Christmas comes early for campaign watchdogs—or late, depending on your perspective. Thanks to a lag in IRS reporting rules, the tax returns of independent groups that spent hundreds of millions of dollars in the 2012 election are just now coming due. Considered together with a recent campaign-finance investigation in California, these filings hint at an orgy of self-dealing and “dark money” shenanigans unprecedented in American politics. The first presidential election since the Supreme Court’s 2010 Citizens United decision spawned what Bloomberg Businessweek called “a Cayman Islands-style web of nonprofit front groups and shell companies.” These not only shielded donors’ identities but also obscured the huge profits of political operatives who moved nimbly between the candidates, the super PACs, and the vendors that get their business. The so-called “independent expenditure” groups have been “transforming the business of running a political campaign and changing the pecking order of the most coveted jobs,” Businessweek noted. “With a super-PAC, the opportunity to make money is soaring while the job is getting easier to do.” Is it any wonder then that many of the biggest players from past elections jumped to the other side of the game in 2012? Or that they imported two money-making techniques perfected in campaign work: shell corporations that put fees and commissions beyond the reach of federal disclosure rules, and “integrated businesses,” set up by staff and advisers to do nuts-and-bolts electioneering?
The just-settled California case offers an example of both gambits, along with a textbook case of the new dark-money shuffle. The state’s Fair Political Practices Commission traced $29 million raised to run ads about state ballot measures through a daisy chain of 501(c)4 tax-exempt groups, which are not required to identify donors—hence the “dark money.” The lynchpin for this maneuver was the Center to Protect Patients Rights (CPPR), run by a former Capitol Hill staffer named Sean Noble. Operating out of a post-office box in Arizona, CPPR’s sole function is to accept grants, then turn around and make grants for a network of conservative nonprofits.

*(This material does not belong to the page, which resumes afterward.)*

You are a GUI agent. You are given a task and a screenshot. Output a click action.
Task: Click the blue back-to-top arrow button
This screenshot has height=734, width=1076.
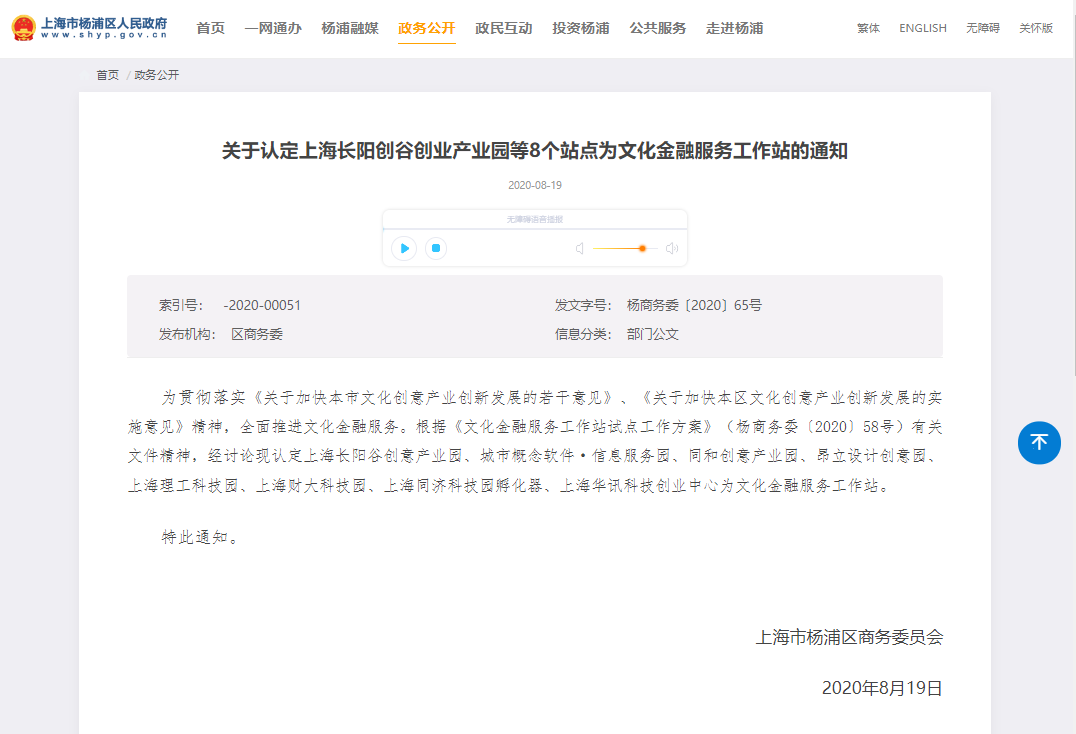[x=1039, y=442]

In the California case, $29 million from in-state donors who wanted to remain anonymous was steered to the Virginia-based Americans for Job Security, which passed $24.5 million to CPPR. Noble then made two grants: $18 million to Americans for Responsible Leadership (ARL), which passed on $11 million to the Small Business Action Committee (SBAC) in California; and $7 million to American Future Fund, which gave $4 million to the California Future Fund.